Mt 18, 15-20 |
Cuando Pedro llegó, como de costumbre, a tomar su
café y relajar la mente, encontró un ambiente enrarecido. Un grupo de amigos
discutía con voces elevadas, llegando incluso al insulto. Santiago, el
camarero, intervino para pedir calma: aquello era una terraza pública y había
que respetar a los demás.
La escena quedó grabada en la mente de Pedro. Poco
después, en su charla habitual con Manuel, trajo el tema a colación.
—¿Qué opinas, Manuel, sobre los conflictos entre
amigos o familiares?
—¿Te refieres a insultos y ofensas?
—Sí, a las discusiones que nacen de intereses
personales.
—Creo que siempre es mejor controlarse y hablar con
respeto. Imponer la propia idea casi siempre lleva a pleitos y heridas.
—Lo que vi hoy fue distinto: unos amigos casi llegan
a las manos. Gracias a Santiago, se calmó todo.
—Eso me recuerda a las palabras de Jesús en Mt 18,
15-20 —respondió Manuel—. Él enseña a corregir primero en privado, para
proteger la reputación y buscar la verdad cara a cara.
—¿Y si no hay buena actitud ni deseo de paz?

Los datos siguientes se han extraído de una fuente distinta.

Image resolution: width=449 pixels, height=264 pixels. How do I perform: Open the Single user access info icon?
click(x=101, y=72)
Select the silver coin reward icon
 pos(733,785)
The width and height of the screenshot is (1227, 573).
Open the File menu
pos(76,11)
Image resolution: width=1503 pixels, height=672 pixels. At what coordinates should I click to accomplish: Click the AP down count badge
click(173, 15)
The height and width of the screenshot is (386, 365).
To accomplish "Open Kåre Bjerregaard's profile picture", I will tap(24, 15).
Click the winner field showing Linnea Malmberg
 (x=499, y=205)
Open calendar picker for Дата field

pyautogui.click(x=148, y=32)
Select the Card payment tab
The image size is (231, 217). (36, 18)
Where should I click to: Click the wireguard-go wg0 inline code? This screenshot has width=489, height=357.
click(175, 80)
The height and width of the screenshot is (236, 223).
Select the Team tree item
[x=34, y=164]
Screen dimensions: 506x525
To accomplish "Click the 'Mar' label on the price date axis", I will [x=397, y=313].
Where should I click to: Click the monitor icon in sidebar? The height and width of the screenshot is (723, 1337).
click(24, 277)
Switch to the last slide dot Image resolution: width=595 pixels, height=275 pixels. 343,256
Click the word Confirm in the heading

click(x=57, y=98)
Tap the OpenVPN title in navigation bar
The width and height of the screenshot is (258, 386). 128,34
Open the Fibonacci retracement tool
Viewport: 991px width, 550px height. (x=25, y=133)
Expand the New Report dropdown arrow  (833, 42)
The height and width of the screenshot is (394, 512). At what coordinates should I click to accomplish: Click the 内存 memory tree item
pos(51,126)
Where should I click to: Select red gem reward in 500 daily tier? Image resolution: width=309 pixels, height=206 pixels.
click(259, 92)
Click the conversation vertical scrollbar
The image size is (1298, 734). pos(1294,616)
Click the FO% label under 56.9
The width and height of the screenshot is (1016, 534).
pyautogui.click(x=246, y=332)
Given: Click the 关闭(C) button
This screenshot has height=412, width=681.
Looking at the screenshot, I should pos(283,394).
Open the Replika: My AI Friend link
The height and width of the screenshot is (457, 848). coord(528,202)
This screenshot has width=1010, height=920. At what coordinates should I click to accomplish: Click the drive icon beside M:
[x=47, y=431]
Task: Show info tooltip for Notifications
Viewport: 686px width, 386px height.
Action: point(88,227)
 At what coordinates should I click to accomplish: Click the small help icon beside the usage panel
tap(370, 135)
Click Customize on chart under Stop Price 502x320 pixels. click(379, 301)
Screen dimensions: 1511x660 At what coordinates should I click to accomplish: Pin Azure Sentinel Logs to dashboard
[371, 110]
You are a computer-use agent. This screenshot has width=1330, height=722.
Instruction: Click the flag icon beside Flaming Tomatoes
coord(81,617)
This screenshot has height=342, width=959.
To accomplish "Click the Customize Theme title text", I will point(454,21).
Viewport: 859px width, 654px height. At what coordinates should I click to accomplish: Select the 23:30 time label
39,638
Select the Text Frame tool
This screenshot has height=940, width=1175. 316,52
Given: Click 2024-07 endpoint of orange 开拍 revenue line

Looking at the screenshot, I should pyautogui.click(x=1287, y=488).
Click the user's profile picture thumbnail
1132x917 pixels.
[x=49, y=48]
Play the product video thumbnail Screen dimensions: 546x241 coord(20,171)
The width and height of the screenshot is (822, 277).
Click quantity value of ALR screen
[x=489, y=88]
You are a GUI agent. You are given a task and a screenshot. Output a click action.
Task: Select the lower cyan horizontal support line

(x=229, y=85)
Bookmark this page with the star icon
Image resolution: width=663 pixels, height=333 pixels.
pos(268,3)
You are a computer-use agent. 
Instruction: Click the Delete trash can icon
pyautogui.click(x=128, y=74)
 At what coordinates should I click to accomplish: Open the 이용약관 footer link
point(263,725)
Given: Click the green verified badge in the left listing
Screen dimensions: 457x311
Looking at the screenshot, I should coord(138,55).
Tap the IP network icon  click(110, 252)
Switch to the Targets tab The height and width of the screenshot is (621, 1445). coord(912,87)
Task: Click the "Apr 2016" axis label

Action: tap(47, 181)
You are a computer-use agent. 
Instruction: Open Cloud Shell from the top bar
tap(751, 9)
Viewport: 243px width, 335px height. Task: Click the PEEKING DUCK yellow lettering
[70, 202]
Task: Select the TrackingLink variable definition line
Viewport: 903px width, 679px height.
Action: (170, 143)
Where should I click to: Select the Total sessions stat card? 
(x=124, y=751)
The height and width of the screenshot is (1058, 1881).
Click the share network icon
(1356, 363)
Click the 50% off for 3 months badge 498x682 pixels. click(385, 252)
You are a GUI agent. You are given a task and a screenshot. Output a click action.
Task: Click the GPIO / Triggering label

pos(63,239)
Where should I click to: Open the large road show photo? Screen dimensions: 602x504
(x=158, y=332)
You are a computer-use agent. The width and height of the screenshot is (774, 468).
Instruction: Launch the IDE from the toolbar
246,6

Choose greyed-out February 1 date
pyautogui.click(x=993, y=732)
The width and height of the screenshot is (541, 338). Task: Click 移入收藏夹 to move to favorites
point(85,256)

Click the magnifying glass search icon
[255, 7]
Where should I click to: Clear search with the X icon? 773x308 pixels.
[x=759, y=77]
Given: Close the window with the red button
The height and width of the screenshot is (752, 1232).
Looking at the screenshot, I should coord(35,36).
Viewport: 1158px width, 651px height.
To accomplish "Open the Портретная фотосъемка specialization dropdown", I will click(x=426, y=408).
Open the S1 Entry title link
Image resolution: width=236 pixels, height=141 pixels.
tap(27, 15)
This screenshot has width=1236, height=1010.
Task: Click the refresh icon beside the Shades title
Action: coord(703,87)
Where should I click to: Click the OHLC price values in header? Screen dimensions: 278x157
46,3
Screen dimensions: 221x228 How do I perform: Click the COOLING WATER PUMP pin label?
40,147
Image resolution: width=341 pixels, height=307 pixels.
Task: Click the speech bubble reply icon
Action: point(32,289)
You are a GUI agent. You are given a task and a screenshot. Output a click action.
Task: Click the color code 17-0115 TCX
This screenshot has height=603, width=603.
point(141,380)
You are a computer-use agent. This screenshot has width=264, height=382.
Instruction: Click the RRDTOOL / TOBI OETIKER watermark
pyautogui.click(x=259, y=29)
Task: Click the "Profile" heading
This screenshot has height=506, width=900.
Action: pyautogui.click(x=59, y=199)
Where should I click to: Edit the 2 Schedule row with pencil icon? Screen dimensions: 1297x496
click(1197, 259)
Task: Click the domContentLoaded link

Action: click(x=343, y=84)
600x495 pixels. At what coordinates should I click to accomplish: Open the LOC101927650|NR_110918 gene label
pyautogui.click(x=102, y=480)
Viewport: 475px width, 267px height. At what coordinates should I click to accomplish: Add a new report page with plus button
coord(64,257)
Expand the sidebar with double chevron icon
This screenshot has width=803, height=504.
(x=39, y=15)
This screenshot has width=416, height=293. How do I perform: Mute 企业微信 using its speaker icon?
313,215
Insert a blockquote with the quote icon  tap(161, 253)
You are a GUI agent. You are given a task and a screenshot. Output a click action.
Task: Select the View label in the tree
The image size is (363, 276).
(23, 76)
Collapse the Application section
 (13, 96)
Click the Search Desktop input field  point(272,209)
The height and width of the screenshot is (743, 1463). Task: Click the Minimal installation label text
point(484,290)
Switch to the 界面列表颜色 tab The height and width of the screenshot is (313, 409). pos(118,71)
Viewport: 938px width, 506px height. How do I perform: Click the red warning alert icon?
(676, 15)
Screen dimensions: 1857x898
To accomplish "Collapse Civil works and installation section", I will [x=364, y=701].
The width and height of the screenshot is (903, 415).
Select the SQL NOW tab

—Entonces, si es grave, se recurre al grupo o la
familia. Corregir no es fácil: la soberbia y la intolerancia cierran puertas y
dejan al descubierto nuestras propias incoherencias. Por eso, la corrección
solo puede enraizarse en la caridad: hacia quien tropieza y hacia quienes
sufren las consecuencias.
—Es una buena respuesta.
—Recuerda, Pedro: eso exige pureza de intención y
discernimiento. Solo el amor descoloca.
Los conflictos son semillas que crecen en el terreno de la soberbia y el afán de imponer la propia voluntad. La única solución es la caridad: bañando el conflicto de verdadero amor, se limpian las malas intenciones y se encamina todo hacia la concordia y la paz.